|Director: Asger Leth|
|Screenplay: Pablo F. Fenjves|
|Stars: Sam Worthington (Nick Cassidy), Elizabeth Banks (Lydia Mercer), Jamie Bell (Joey Cassidy), Anthony Mackie (Mike Ackerman), Ed Burns (Jack Dougherty), Titus Welliver (Dante Marcus), Genesis Rodriguez (Angie), Kyra Sedgwick (Suzie Morales), Ed Harris (David Englander) |
|MPAA Rating: PG-13|
|Year of Release: 2012|
|Country: U.S.|| If you knew nothing about the movie and just happened to glance at the title, you might think that Man on a Ledge is some kind of metaphor. But, no, it is indeed quite literal, referring to the fact that, for nearly the entirety of the film, there is a man standing on a ledge. The man is Nick Cassidy (Sam Worthington), a former police officer who was jailed for stealing a $40 million diamond from David Englander (Ed Harris), a corrupt real estate tycoon (is there any other kind in the movies, especially post-economic crash?). Nick swears he is innocent, and to prove it he breaks out of jail, makes his way to New York City, and steps out onto the ledge that wraps around the 21st floor of the Roosevelt Hotel in midtown Manhattan. How, exactly, this is supposed to prove his innocence is part of the movie’s hook, as his year-in-the-making plan slowly evolves.|
Of course, he is not the only one involved. Working with him are his younger brother Joey (Jamie Bell) and Joey’s girlfriend Angie (Genesis Rodriguez), who are busy breaking into the building across the street while Nick draws attention with his ledge antics. Also working with him, although unbeknownst to her, is Lydia Mercer (Elizabeth Banks), a police negotiator with whom he specifically asks to talk. Lydia is not in a particularly good place in life, the reasons for which are revealed later in the film, but Nick clearly has a purpose in recruiting her to talk to him through the window, even though he has no intention of coming inside until his plan is completed. Also thrown into the mix is Mike Ackerman (Anthony Mackie), Nick’s former partner and apparently the only person who visits him in jail; Suzie Morales (Kyra Sedgwick), the requisite hard-nose New York journalist who helps turn Nick’s ledge stunt into a media circus; and Jack Dougherty (Ed Burns), a cynical police detective who begrudgingly develops respect for Lydia even though the rest of the police force seems to hate her.

Source records
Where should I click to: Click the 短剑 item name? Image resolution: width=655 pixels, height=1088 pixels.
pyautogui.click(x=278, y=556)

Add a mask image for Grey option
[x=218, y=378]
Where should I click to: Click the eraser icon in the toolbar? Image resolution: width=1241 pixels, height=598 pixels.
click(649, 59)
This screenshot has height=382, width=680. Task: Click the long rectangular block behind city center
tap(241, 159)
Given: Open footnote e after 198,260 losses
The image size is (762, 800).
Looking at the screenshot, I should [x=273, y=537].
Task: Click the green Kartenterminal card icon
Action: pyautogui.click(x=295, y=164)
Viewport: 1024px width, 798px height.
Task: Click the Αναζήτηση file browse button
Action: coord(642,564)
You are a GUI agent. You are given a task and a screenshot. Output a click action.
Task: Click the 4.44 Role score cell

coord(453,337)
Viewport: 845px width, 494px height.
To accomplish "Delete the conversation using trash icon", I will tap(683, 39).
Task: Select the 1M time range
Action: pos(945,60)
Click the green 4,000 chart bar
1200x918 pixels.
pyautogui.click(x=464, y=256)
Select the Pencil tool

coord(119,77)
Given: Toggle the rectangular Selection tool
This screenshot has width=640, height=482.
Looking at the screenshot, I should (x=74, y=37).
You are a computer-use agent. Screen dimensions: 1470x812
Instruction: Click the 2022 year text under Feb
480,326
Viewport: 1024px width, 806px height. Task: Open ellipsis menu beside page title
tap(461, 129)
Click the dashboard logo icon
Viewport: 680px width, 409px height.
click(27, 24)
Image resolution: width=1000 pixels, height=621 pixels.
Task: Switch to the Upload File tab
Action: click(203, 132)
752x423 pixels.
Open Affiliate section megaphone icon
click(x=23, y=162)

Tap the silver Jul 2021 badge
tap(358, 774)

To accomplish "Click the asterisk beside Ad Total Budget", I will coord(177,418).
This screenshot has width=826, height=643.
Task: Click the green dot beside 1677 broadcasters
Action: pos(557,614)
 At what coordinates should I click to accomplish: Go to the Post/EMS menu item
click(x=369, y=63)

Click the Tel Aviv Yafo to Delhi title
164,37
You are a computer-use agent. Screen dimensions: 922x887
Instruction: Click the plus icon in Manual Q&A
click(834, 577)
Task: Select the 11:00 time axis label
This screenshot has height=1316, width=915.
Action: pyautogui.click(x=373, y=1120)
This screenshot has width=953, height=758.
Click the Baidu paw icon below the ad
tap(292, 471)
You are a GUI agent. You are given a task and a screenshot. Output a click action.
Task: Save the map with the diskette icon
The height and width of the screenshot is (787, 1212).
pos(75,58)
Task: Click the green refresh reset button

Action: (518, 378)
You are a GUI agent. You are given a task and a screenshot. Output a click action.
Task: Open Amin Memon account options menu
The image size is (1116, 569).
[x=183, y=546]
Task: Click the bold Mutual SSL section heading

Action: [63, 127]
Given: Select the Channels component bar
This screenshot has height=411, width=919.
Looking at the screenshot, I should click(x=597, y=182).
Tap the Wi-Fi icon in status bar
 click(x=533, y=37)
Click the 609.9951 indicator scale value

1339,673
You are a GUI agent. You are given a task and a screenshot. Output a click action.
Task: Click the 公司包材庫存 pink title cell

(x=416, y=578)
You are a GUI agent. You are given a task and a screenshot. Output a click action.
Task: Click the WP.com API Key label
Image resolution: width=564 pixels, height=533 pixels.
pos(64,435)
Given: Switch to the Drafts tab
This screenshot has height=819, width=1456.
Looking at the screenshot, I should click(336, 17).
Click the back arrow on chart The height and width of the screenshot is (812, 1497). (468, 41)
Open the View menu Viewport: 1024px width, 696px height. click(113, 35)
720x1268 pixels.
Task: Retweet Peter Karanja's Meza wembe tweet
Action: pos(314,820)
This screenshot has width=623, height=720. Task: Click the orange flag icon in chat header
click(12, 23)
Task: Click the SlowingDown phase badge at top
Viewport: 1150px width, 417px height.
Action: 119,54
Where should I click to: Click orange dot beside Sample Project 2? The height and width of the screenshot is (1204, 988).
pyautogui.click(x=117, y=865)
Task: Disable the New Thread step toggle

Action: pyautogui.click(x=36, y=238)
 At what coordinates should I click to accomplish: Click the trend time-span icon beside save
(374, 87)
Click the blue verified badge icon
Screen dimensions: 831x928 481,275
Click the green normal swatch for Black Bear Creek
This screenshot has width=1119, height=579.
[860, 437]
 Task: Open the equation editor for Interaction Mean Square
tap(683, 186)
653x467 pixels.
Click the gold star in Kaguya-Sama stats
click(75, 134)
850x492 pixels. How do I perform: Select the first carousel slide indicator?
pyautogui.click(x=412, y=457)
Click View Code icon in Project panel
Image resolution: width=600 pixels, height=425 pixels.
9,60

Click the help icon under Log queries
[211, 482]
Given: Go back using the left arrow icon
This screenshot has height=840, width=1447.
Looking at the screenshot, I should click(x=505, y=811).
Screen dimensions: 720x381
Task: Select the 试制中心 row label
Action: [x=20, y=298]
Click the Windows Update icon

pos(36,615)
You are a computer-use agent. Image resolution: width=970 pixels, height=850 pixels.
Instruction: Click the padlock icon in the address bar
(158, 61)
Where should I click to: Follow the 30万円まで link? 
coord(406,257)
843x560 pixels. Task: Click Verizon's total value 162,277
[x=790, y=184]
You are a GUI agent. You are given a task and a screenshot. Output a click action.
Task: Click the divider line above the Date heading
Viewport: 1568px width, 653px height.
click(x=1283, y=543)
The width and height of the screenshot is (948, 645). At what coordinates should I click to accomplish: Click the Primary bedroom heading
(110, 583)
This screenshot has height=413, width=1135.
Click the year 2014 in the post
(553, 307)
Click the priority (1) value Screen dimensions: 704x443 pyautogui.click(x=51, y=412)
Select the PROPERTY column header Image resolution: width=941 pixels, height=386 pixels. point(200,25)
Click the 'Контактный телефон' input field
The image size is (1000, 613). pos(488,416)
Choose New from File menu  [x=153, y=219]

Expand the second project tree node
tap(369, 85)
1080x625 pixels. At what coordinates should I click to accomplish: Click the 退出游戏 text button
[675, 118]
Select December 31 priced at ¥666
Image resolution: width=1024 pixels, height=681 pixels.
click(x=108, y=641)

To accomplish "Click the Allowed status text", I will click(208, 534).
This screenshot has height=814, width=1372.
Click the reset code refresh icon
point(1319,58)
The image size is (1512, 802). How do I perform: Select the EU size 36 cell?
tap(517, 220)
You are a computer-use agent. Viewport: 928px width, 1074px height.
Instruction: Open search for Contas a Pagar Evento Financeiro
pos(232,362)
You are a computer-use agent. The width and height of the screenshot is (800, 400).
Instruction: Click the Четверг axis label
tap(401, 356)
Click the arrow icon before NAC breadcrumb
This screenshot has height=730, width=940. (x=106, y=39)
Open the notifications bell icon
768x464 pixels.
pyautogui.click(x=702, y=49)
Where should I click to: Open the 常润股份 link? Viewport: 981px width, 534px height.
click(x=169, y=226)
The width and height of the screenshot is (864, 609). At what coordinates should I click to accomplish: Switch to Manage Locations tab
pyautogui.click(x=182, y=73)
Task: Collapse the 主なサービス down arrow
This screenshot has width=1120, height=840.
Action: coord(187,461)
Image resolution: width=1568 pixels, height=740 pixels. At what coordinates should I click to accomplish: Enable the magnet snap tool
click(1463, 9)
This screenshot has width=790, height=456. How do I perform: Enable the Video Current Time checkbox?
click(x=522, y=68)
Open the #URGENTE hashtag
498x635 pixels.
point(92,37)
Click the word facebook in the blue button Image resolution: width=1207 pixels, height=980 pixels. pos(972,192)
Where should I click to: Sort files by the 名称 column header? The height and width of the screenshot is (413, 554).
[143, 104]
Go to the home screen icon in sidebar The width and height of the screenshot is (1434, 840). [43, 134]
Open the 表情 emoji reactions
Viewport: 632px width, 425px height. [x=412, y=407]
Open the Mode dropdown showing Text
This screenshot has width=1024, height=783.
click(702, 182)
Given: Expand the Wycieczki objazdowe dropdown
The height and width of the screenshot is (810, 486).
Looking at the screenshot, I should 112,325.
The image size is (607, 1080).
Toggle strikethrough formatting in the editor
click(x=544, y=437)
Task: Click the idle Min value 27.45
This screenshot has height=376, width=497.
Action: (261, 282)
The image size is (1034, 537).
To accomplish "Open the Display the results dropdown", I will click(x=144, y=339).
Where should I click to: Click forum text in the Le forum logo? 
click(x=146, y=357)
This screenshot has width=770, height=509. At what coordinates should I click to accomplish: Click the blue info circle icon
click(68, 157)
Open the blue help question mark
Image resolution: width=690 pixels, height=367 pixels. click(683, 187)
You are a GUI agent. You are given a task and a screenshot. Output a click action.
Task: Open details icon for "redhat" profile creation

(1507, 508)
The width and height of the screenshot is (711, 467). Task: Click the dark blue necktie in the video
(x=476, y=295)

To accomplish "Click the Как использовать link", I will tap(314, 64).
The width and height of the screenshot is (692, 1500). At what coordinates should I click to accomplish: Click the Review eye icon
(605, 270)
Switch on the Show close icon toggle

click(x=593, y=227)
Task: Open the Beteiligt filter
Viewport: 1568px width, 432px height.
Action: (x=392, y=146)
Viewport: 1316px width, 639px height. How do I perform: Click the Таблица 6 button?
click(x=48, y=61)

◆ Requirement: Please state which floor of the Roosevelt Hotel the ledge wraps around, according to the movie review.

◆ Task output: The 21st floor.